No, Michael was not precocious. He was merely following instructions given by a gray-haired person in a white coat in a TV ad. He might have thought that the drug ad was somehow similar to those for sugared cereals and junk food that interrupt his favorite cartoons on Saturday mornings. After all, they are both aimed at consumers who need an intermediary to get their hands on the advertised product: For one, a parent with the money to buy the "kid-friendly" food, and for the other, a doctor with a prescription pad.
Caveat prescriber
Recently, a 76-year-old retired journalist, a long-term patient, called me about an ad he saw for ropinirole (Requip), a drug previously approved for Parkinson's disease that now had been approved—the first drug ever to be so honored--for the treatment of restless legs syndrome, an uncomfortable urge to move one's legs, which can interfere with sleep. The journalist had been wrestling with that problem for years but had been coping lately with the help of a small dose of diazepam. He had seen the satisfied consumers in the Requip ad and wanted to try it. I resisted. He insisted. Against my better judgment, I gave in. At 3 a.m. I received a call from the emergency room, where he had been taken by ambulance because of a fainting episode due to a drop in his blood pressure just an hour or two after taking his first (and most likely his last) dose.
Truth in advertising?
In one survey, half of the respondents believed that drug ads had to be approved by the government before they were aired or printed, and nearly half thought that only "entirely safe" drugs were allowed to be promoted. Nothing could be further from the truth. The Food and Drug Administration (FDA), the government agency that has jurisdiction over drug promotion, rarely gets a chance to review ad copy before the public sees it. Months can go by before the agency catches up with any misrepresentation, puffery, or inaccuracies. Those months inevitably see burgeoning sales of the drug.

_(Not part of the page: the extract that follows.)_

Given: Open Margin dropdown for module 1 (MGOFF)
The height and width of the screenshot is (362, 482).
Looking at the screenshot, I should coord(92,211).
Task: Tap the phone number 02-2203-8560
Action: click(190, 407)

Direct-to-consumer (DTC) drug ads not only permeate the TV screen, but they also fill the radio waves, print media, and, more recently, the Internet. The pharmaceutical industry in 2005 spent the staggering sum of $4.86 billion on consumer advertising—more than the Gross Domestic Product of 53 countries, according to the latest World Bank data. It is a productive investment. As spending on DTC advertising has risen, so have the number of prescriptions written and drugs sold. For each dollar spent on advertising, the pharmaceutical industry recoups $4.25.

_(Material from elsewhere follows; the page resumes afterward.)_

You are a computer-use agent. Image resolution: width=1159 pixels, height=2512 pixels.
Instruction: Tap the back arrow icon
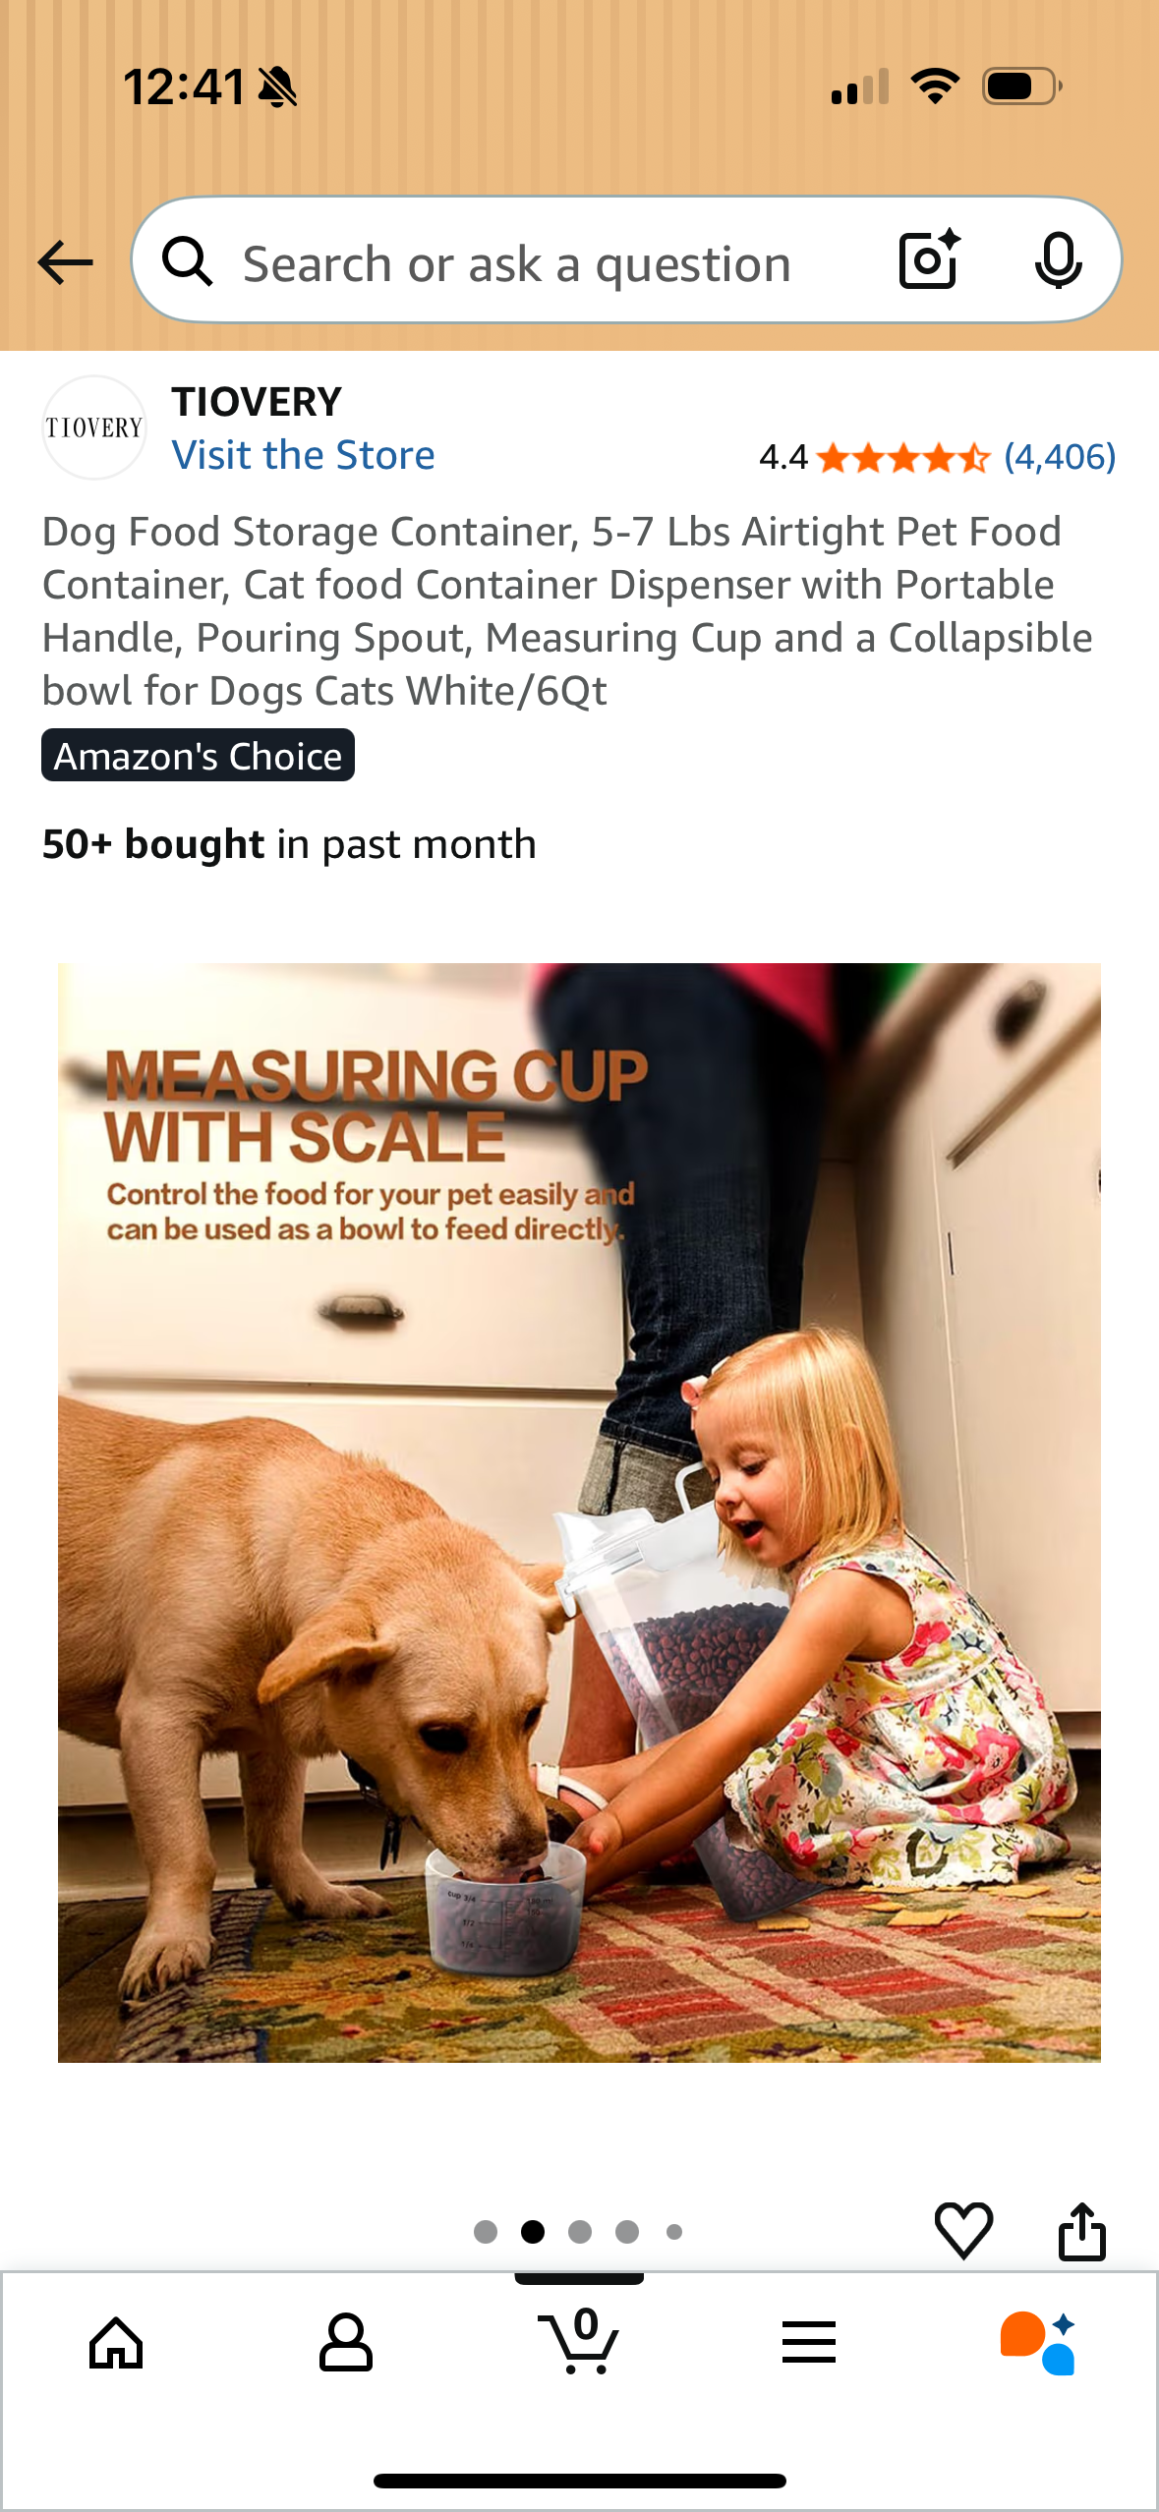[x=65, y=262]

Add to that $7 billion spent on advertising to doctors and other professionals, and it's obvious why drug costs are so high in this country. Spending on drugs is only part of the overall increase in health-care costs that have now risen to the point that the U.S. is the world leader at $5,200 per capita per year. Yet we rank lower than several similar industrialized and even some less-developed countries on such public-health benchmarks as life expectancy, infant mortality, and rates of obesity and chronic disease. And people in those countries pay much less for drugs than we do here in the U.S. Is it a coincidence that DTC ads are not allowed anywhere except here and in New Zealand (where a ban is being strongly considered)?
What you can do
To be a savvy consumer, pay little or no attention to prescription drug ads. Those ads usually promote the newest and most expensive drugs. Many older drugs are available in generic form—and they can be every bit as effective as the newer brand-name drugs. Ask your doctor whether there's an older drug that has stood the test of time and can do the job as well as the newer product. Consult a nonbiased source, such as the Consumer Reports Consumer Drug Reference or the National Institutes of Health's Medline Plus, to learn about your alternatives, drug interactions, side effects, warnings, and how to take prescription medicines safely.

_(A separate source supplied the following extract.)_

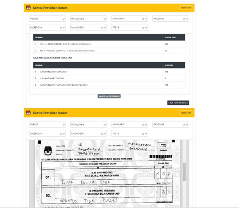Click the Komisi Pemilihan Umum title in top header

tap(50, 7)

And don't let the ads convince you that every personality quirk, such as shyness, fear of heights, or performance jitters, requires a pill. If you're bothered by such problems, open a discussion about them with your physician. —Marvin M. Lipman, M.D.
Dr. Lipman has been Consumers Union's chief medical advisor since 1967. He is a diplomate of the American Board of Internal Medicine (certified in endocrinology and metabolism) and is clinical professor of medicine emeritus at New York medical College.